--- Start of ENTRIES SHOWN ---

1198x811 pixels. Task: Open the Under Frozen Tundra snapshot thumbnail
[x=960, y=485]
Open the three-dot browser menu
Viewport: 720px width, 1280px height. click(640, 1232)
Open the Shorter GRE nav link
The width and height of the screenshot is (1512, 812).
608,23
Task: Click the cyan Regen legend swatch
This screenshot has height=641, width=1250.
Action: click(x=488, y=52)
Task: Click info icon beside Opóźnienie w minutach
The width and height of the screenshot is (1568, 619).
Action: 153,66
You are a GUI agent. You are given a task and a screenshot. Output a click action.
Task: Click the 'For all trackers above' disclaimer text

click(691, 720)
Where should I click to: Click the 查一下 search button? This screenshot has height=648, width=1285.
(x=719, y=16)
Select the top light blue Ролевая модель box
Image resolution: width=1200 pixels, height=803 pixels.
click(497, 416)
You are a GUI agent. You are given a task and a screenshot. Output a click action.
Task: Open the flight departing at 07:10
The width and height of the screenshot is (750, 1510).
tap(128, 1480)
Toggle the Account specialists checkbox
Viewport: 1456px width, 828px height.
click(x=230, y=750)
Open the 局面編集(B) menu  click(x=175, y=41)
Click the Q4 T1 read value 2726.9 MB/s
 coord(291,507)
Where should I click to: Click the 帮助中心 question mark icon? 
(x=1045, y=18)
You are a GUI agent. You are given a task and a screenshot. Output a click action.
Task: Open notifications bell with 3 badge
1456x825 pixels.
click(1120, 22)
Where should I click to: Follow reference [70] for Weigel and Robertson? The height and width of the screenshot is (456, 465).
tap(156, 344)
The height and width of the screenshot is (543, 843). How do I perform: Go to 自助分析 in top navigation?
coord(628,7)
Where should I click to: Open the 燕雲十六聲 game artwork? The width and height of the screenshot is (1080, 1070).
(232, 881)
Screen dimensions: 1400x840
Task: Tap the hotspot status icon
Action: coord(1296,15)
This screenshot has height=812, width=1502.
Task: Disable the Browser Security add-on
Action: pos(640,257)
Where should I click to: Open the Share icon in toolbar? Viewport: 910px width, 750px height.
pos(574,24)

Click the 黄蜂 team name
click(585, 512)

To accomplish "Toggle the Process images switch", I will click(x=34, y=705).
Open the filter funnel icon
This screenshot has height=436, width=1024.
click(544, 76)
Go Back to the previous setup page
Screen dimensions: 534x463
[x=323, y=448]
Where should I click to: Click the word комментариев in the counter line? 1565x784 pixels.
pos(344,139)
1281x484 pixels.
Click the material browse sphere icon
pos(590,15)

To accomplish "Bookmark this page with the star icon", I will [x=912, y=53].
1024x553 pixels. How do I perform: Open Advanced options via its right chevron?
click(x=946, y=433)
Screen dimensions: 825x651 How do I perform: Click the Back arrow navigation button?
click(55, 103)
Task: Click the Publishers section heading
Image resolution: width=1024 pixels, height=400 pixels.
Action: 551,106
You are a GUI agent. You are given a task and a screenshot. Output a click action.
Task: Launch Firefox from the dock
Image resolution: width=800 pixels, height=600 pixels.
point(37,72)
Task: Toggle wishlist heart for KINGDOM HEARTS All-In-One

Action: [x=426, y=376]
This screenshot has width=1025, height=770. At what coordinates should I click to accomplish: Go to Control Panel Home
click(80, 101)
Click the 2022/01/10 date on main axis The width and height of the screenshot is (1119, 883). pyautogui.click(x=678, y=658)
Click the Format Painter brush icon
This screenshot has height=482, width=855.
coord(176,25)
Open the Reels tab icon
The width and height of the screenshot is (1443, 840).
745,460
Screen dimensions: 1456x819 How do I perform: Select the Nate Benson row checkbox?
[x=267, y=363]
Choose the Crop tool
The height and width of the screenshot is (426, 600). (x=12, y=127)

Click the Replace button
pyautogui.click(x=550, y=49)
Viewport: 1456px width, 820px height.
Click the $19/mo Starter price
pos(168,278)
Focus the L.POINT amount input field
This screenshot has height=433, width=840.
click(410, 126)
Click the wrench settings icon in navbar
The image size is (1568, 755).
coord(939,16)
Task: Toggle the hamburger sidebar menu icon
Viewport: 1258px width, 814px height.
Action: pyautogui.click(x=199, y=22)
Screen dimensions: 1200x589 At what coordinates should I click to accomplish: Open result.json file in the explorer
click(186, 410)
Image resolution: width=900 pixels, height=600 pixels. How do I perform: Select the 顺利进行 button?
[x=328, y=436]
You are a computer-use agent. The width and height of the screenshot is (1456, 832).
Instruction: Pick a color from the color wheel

--- End of ENTRIES SHOWN ---

Return every line of the listing above verbatim, from the first to the last, with nothing changed.

**FULL OUTPUT:**
1198x811 pixels. Task: Open the Under Frozen Tundra snapshot thumbnail
[x=960, y=485]
Open the three-dot browser menu
Viewport: 720px width, 1280px height. click(640, 1232)
Open the Shorter GRE nav link
The width and height of the screenshot is (1512, 812).
608,23
Task: Click the cyan Regen legend swatch
This screenshot has height=641, width=1250.
Action: click(x=488, y=52)
Task: Click info icon beside Opóźnienie w minutach
The width and height of the screenshot is (1568, 619).
Action: 153,66
You are a GUI agent. You are given a task and a screenshot. Output a click action.
Task: Click the 'For all trackers above' disclaimer text

click(691, 720)
Where should I click to: Click the 查一下 search button? This screenshot has height=648, width=1285.
(x=719, y=16)
Select the top light blue Ролевая модель box
Image resolution: width=1200 pixels, height=803 pixels.
click(497, 416)
You are a GUI agent. You are given a task and a screenshot. Output a click action.
Task: Open the flight departing at 07:10
The width and height of the screenshot is (750, 1510).
tap(128, 1480)
Toggle the Account specialists checkbox
Viewport: 1456px width, 828px height.
click(x=230, y=750)
Open the 局面編集(B) menu  click(x=175, y=41)
Click the Q4 T1 read value 2726.9 MB/s
 coord(291,507)
Where should I click to: Click the 帮助中心 question mark icon? 
(x=1045, y=18)
You are a GUI agent. You are given a task and a screenshot. Output a click action.
Task: Open notifications bell with 3 badge
1456x825 pixels.
click(1120, 22)
Where should I click to: Follow reference [70] for Weigel and Robertson? The height and width of the screenshot is (456, 465).
tap(156, 344)
The height and width of the screenshot is (543, 843). How do I perform: Go to 自助分析 in top navigation?
coord(628,7)
Where should I click to: Open the 燕雲十六聲 game artwork? The width and height of the screenshot is (1080, 1070).
(232, 881)
Screen dimensions: 1400x840
Task: Tap the hotspot status icon
Action: coord(1296,15)
This screenshot has height=812, width=1502.
Task: Disable the Browser Security add-on
Action: pos(640,257)
Where should I click to: Open the Share icon in toolbar? Viewport: 910px width, 750px height.
pos(574,24)

Click the 黄蜂 team name
click(585, 512)

To accomplish "Toggle the Process images switch", I will click(x=34, y=705).
Open the filter funnel icon
This screenshot has height=436, width=1024.
click(544, 76)
Go Back to the previous setup page
Screen dimensions: 534x463
[x=323, y=448]
Where should I click to: Click the word комментариев in the counter line? 1565x784 pixels.
pos(344,139)
1281x484 pixels.
Click the material browse sphere icon
pos(590,15)

To accomplish "Bookmark this page with the star icon", I will [x=912, y=53].
1024x553 pixels. How do I perform: Open Advanced options via its right chevron?
click(x=946, y=433)
Screen dimensions: 825x651 How do I perform: Click the Back arrow navigation button?
click(55, 103)
Task: Click the Publishers section heading
Image resolution: width=1024 pixels, height=400 pixels.
Action: 551,106
You are a GUI agent. You are given a task and a screenshot. Output a click action.
Task: Launch Firefox from the dock
Image resolution: width=800 pixels, height=600 pixels.
point(37,72)
Task: Toggle wishlist heart for KINGDOM HEARTS All-In-One

Action: [x=426, y=376]
This screenshot has width=1025, height=770. At what coordinates should I click to accomplish: Go to Control Panel Home
click(80, 101)
Click the 2022/01/10 date on main axis The width and height of the screenshot is (1119, 883). pyautogui.click(x=678, y=658)
Click the Format Painter brush icon
This screenshot has height=482, width=855.
coord(176,25)
Open the Reels tab icon
The width and height of the screenshot is (1443, 840).
745,460
Screen dimensions: 1456x819 How do I perform: Select the Nate Benson row checkbox?
[x=267, y=363]
Choose the Crop tool
The height and width of the screenshot is (426, 600). (x=12, y=127)

Click the Replace button
pyautogui.click(x=550, y=49)
Viewport: 1456px width, 820px height.
Click the $19/mo Starter price
pos(168,278)
Focus the L.POINT amount input field
This screenshot has height=433, width=840.
click(410, 126)
Click the wrench settings icon in navbar
The image size is (1568, 755).
coord(939,16)
Task: Toggle the hamburger sidebar menu icon
Viewport: 1258px width, 814px height.
Action: pyautogui.click(x=199, y=22)
Screen dimensions: 1200x589 At what coordinates should I click to accomplish: Open result.json file in the explorer
click(186, 410)
Image resolution: width=900 pixels, height=600 pixels. How do I perform: Select the 顺利进行 button?
[x=328, y=436]
You are a computer-use agent. The width and height of the screenshot is (1456, 832).
Instruction: Pick a color from the color wheel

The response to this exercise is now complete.